Dear MW3: No One Cares About Framerate

 

 

Dear Reader,

It has recently come out that “Battlefield 3″ will only run at 30 fps on the consoles, and Glen Schofield from Sledgehammer Games has taken the opportunity to make a big deal of that. Proudly pronouncing that MW3 will run at 60 fps, Schofield seems to be under the impression that anyone in the world cares, ever. Allow me to politely rectify that position: absolutely no one does.

Of course MW3 runs at 60, its engine is four years old and has the texture detail of a kindergartener’s sketch of his mommy. BF3 looks better hung over and un-showered than MW3 in his Sunday best. And besides being pretty, it also offers a revolutionary amount of destructible environments which Sledgehammer can’t touch, and which add a new layer to the experience. “Frostbite 2″ is cosmetically and functionally superior, is my point here. Yours just goes a little faster. Get over yourself. Half the people playing either game can’t even point out the difference between 30 and 60 anyway.

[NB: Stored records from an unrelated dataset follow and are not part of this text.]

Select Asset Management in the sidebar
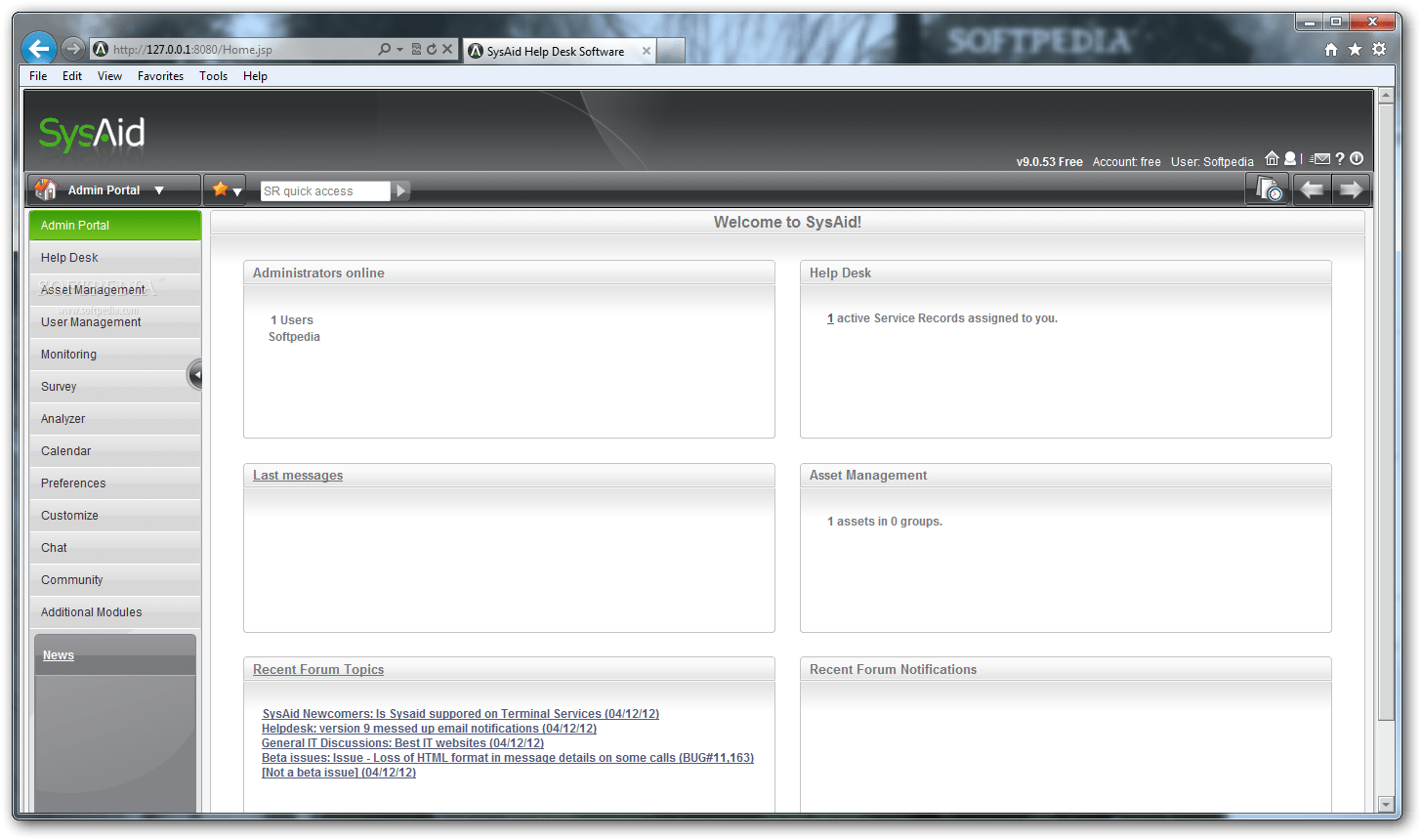This screenshot has width=1422, height=840. click(x=93, y=289)
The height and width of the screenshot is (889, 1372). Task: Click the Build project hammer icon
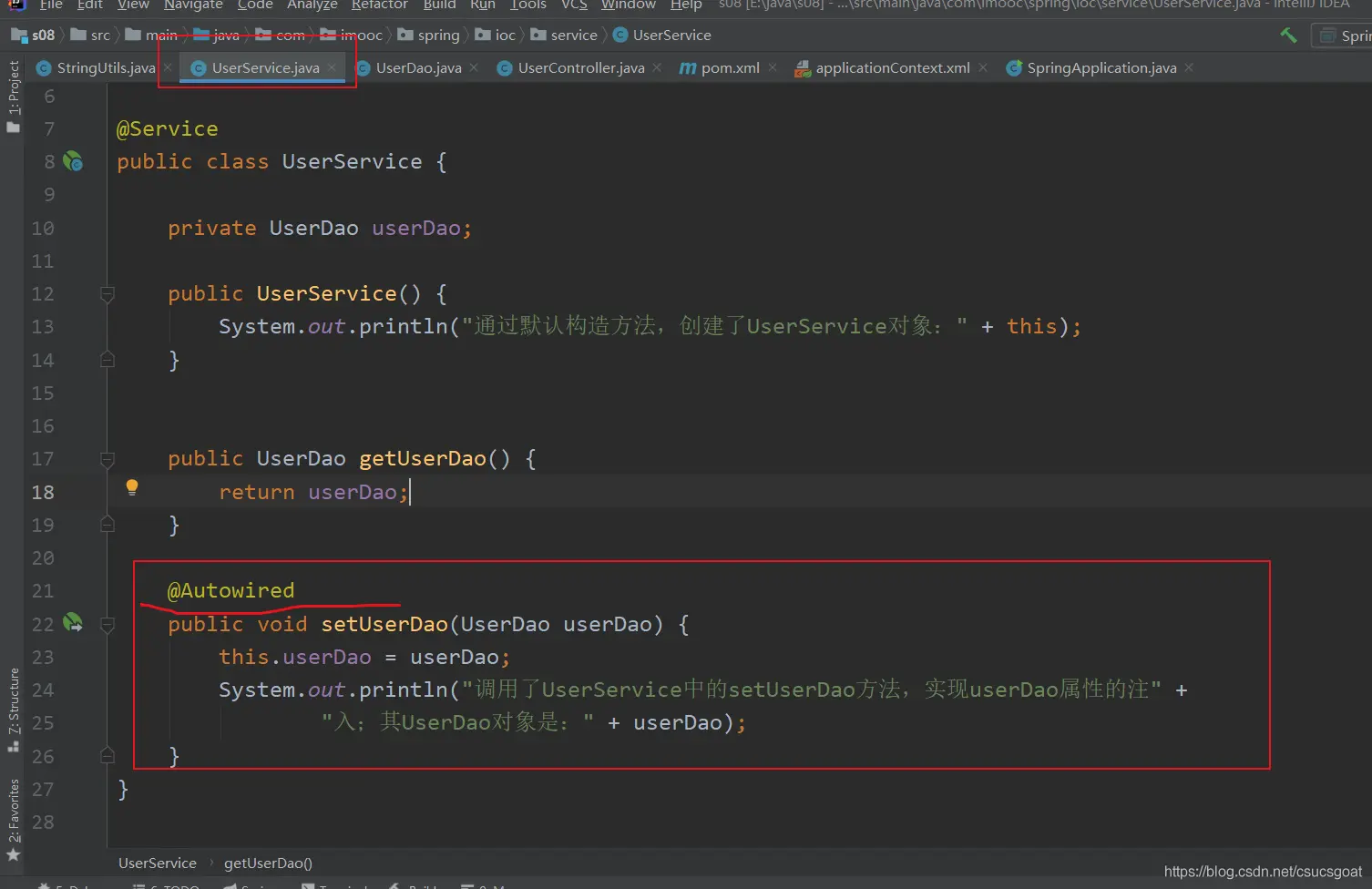[1288, 35]
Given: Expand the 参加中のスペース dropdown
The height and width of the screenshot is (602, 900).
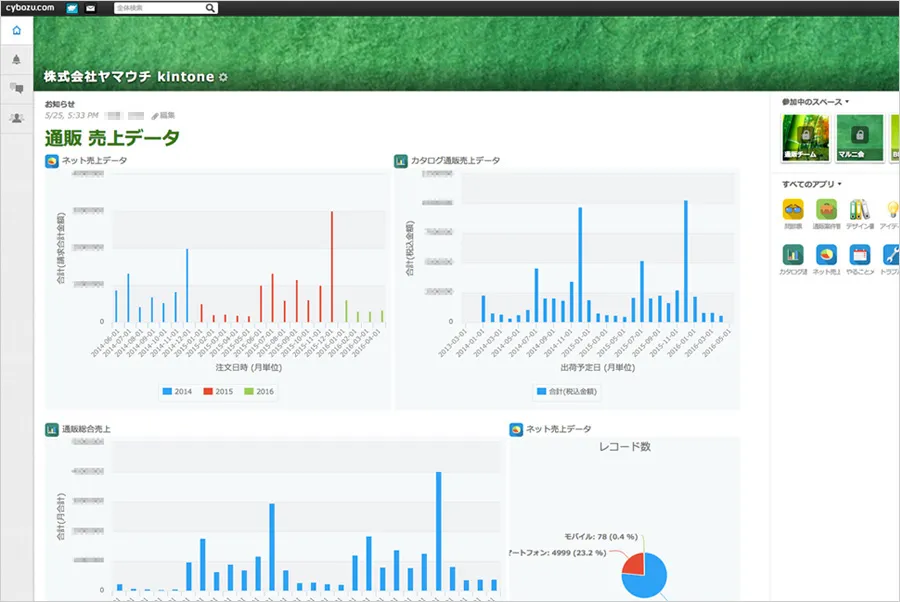Looking at the screenshot, I should [816, 102].
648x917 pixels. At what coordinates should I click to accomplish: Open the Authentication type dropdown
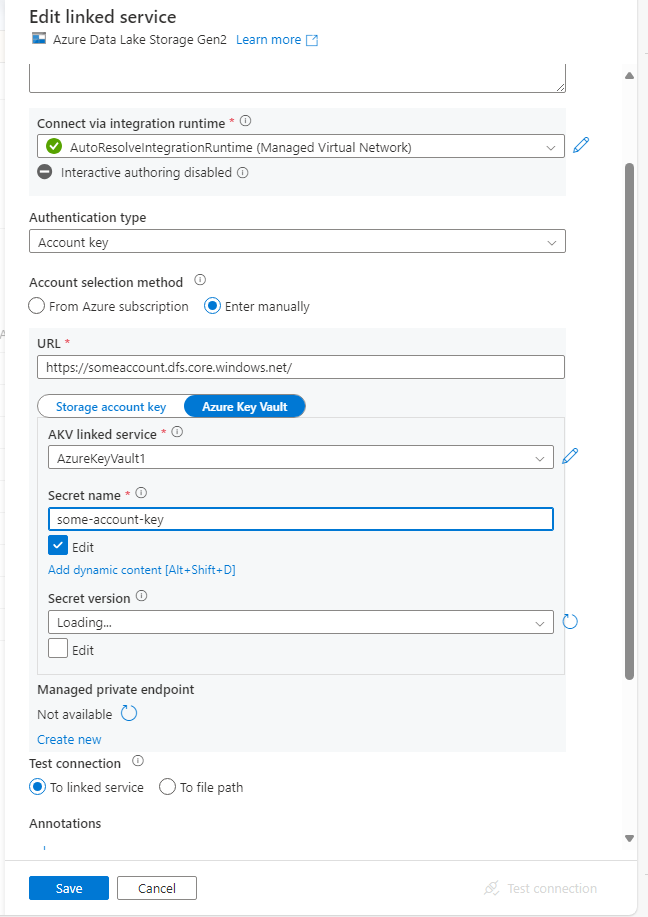click(x=297, y=242)
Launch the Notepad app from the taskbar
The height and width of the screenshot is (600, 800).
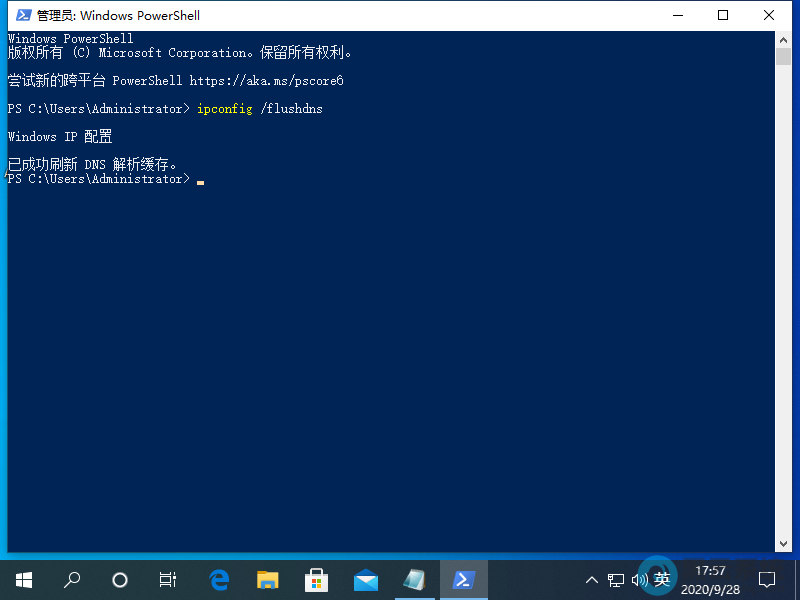point(415,579)
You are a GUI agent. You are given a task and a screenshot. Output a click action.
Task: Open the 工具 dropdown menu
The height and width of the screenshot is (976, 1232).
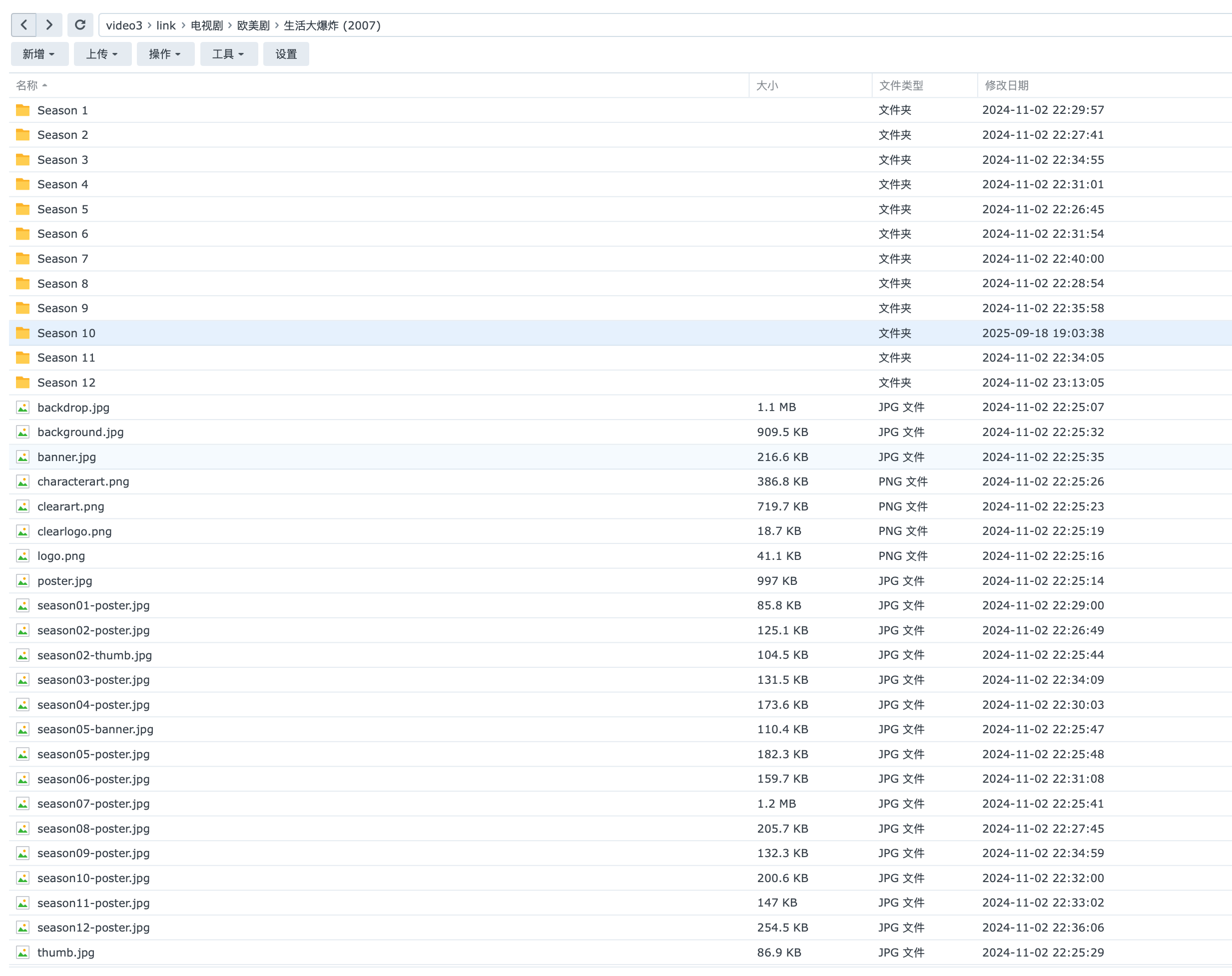click(x=228, y=54)
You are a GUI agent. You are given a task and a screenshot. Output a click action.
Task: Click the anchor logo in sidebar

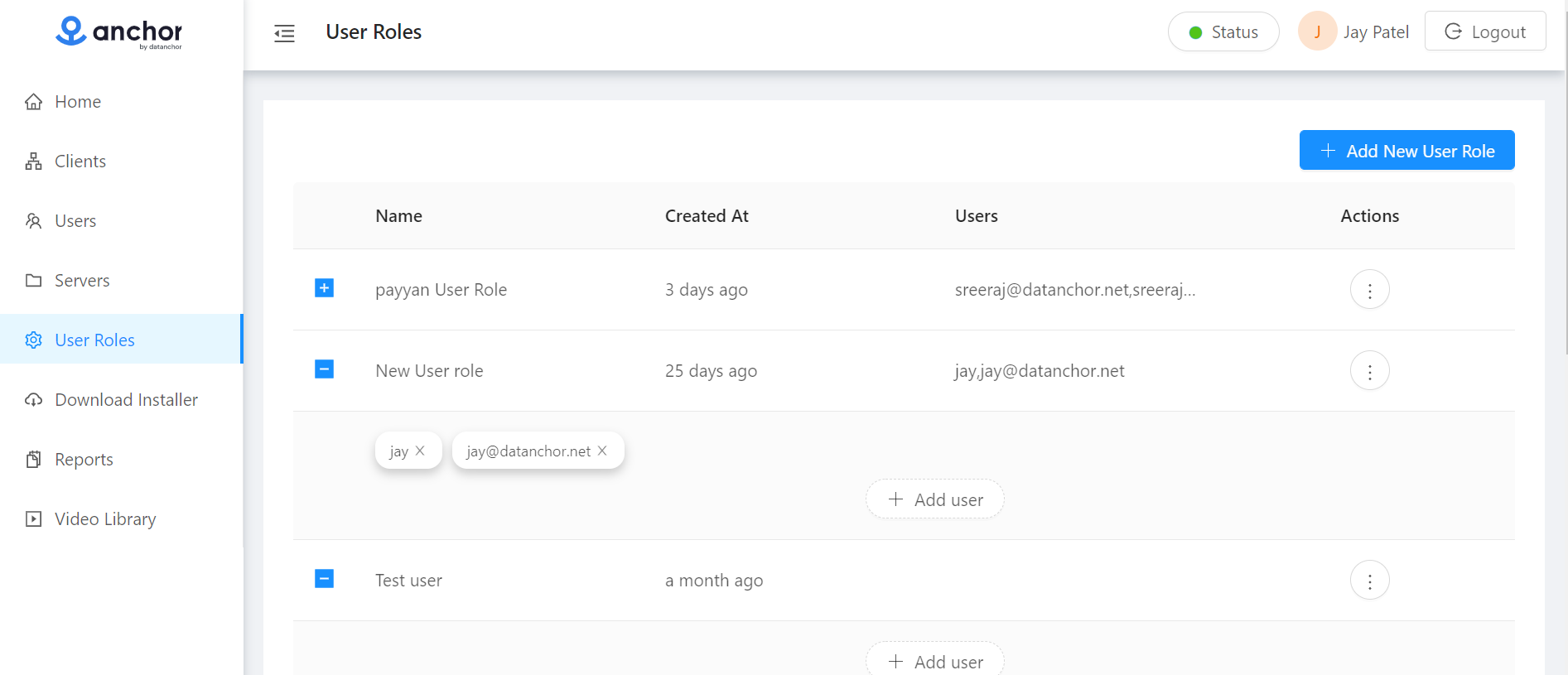pos(119,32)
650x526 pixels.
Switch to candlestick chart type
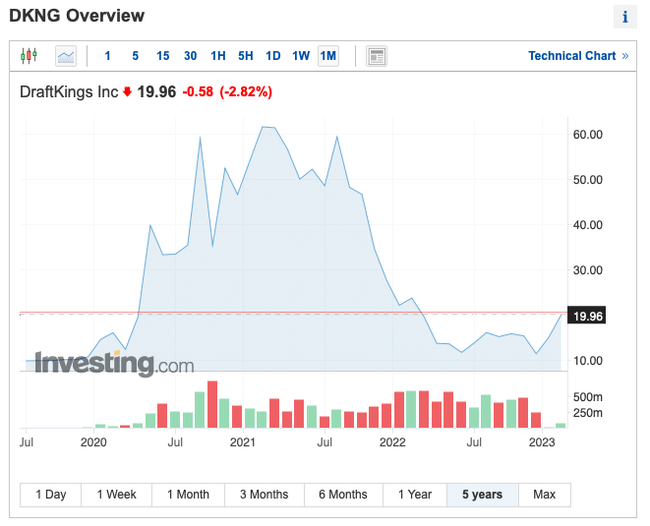click(28, 56)
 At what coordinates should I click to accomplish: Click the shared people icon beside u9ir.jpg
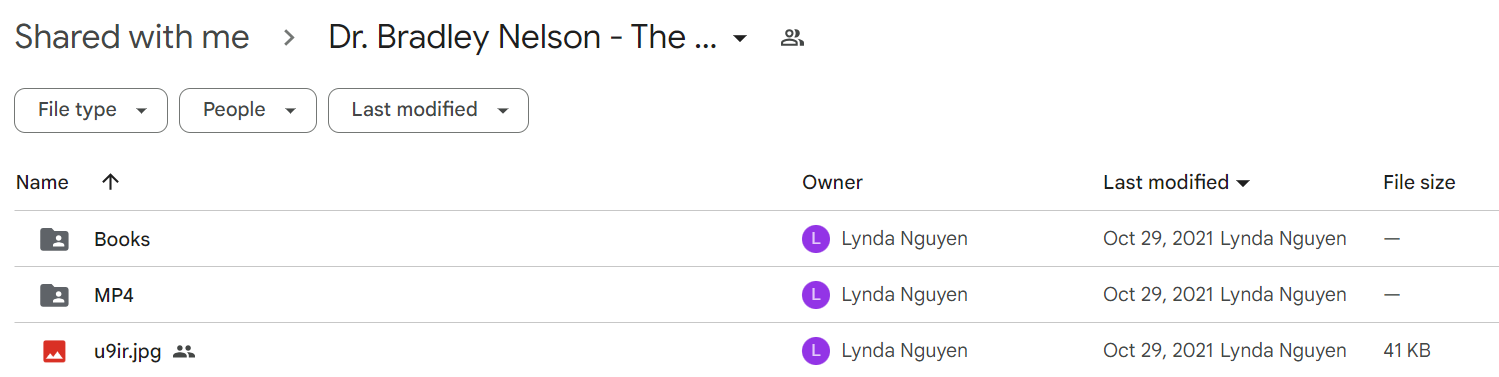tap(184, 351)
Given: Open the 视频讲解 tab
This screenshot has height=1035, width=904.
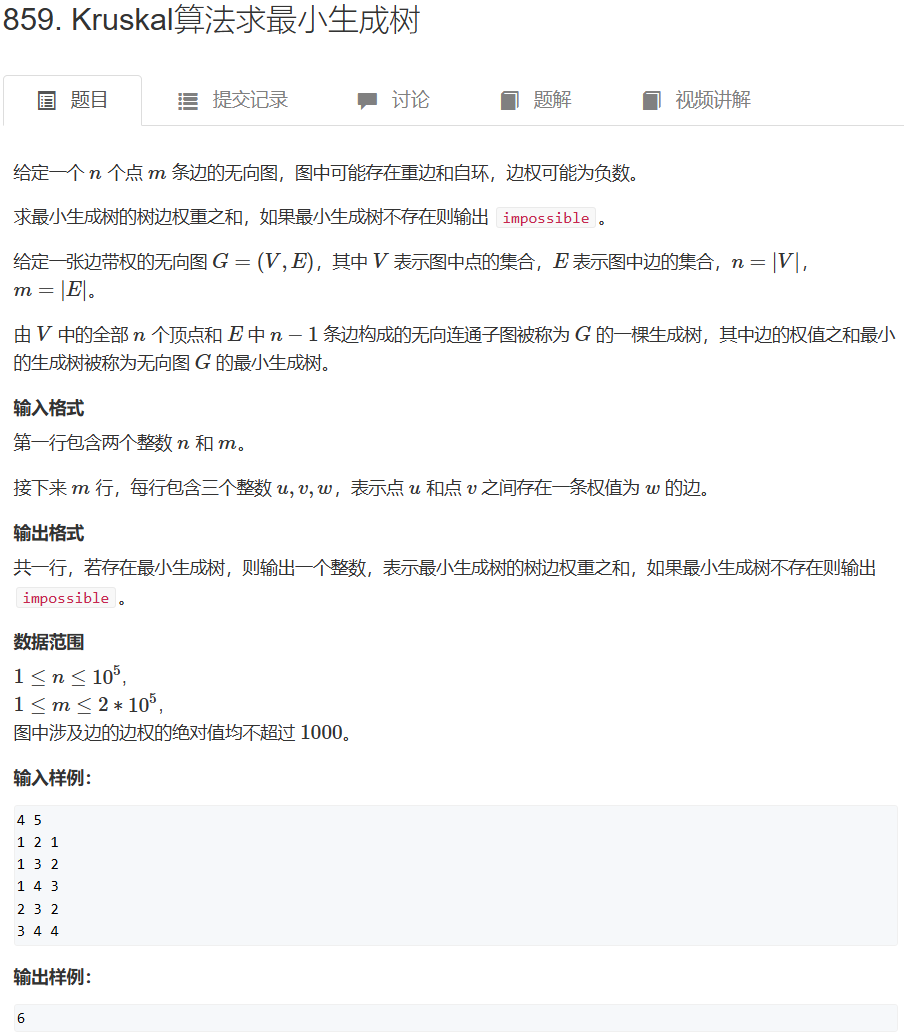Looking at the screenshot, I should pyautogui.click(x=696, y=100).
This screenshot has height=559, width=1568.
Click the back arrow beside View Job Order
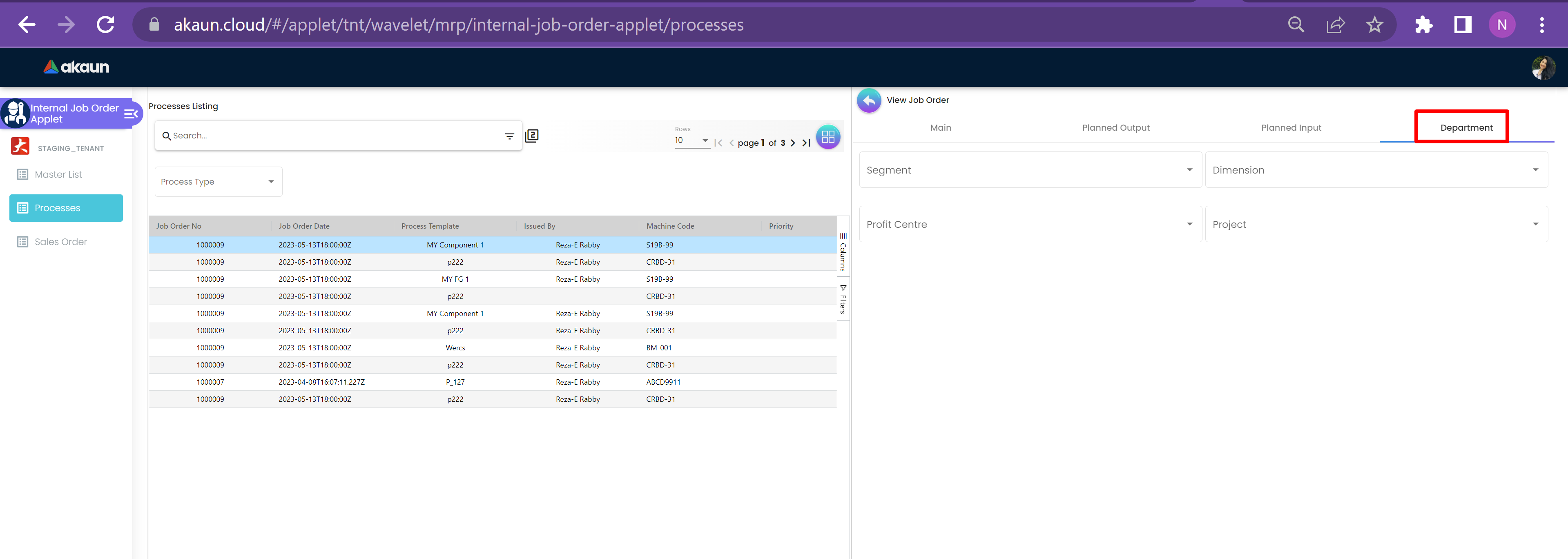(869, 100)
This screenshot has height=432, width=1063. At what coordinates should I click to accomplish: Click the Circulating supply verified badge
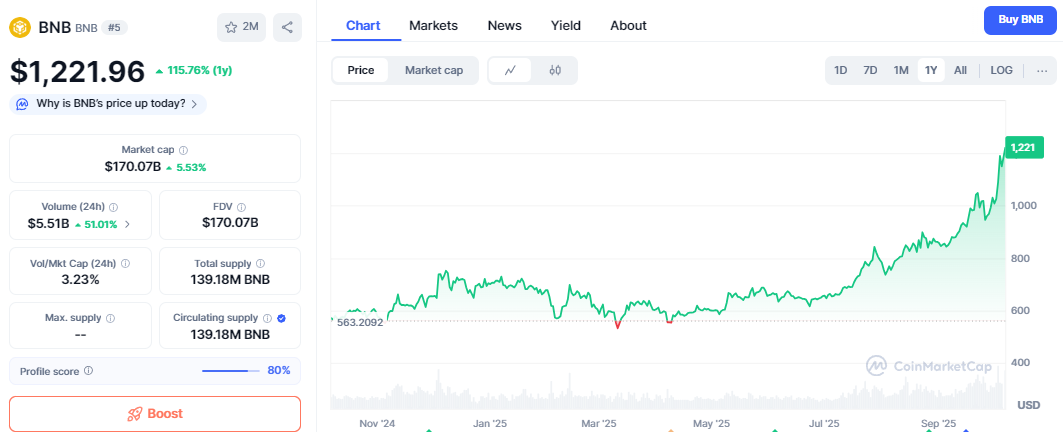click(281, 318)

I’m amused by Schofield’s plucky dismissal of the millions of dollars DICE spent creating a from-the-ground-up overhaul of “Frostibite.” His answer? “You can go out and name your engine and call it whatever you want, right?” What? You think the issue here is the name? It’s called “Frostbite 2!” It’s not like DICE showed up at E3  with the “Charles Mingus 5.” The last one was called “Frostbite,” and now they put a 2 next to this version, because they made it after the other one. Not a revolutionary concept. I don’t perceive what subtle trickery you think is happening here, Glen.

To be honest, your 60 fps is almost too smooth. It gives things a glassy, half-real quality that I’m not always in love with. It’s perfect for multiplayer, where it just stays out of my way, but it’s a purely ergonomic machine, designed to reduct drag and be ignored. Even the original “Modern Warfare” wasn’t built on a new engine, just a re-tooled version of the same tech that ran “Call of Duty 2.” This stuff is really starting to show it’s age, guys, and I’m not sure you should rush to needle the deficiencies of other people’s tech, lest you simply draw attention to your shortcomings. As Christ once said, take the log from your eye before you make a move at the speck in someone else’s.

–AA

the question is vague. it doesn’t say what type of candy, whether anyone is watching…

 

  • Kenny

    Obviously you do not play much fps games. I am a hardcore gamer who played fps games when they first came out like cs, doom, quake, and wolf stein. Let me tell you tho, fps does matter. When playing a fps game, reaction speed matters greatly. Every millisecond counts when playing competitive. I have a 120hz monitor and when playing css, I notice a big difference between 30, 60, 100, and 120. BF3 running at 30 fps is worse than 60 because bf3 will not be a constant 30 fps. It will dip during huge firefights to around 10-15 fps, and a dip from 30 to 10 or 15 is a lot more choppy and noticeable than a dip from 60 to 50-55.

  • Kenny

    P.S. Real games care more about gameplay than graphics. Frames per second = better gameplay > graphics.

  • http://padinga.com/members/laughingfish/ Andrew Allen

    “Real gamers,” as you put it, are the target audience of the Battlefield franchise. MW is the more casual-friendly series between the two. If anyone knows the importance of maintaining framerate, it’s DICE. Hell that’s why the player count on consoles is so incredibly low. You assume it won’t be constant, but I think you’re wrong. This is not DICE’s first rodeo.

    I’ve been playing Battlefield as long as it’s existed, and the Frostbite engine is made of freakin’ rock. Consoles, PC, whatever, it runs solidly and smoothly.

  • Kenny

    Thanks for the reply, your right that I’m not sure if the fps is constant or not. But I think we can safely assume from the hardware age of the ps3 and 360.

  • http://padinga.com/members/laughingfish/ Andrew Allen

    Can we? Do you play Bad Company 2? Cause I do, and I’ve never really noticed a slowdown issue.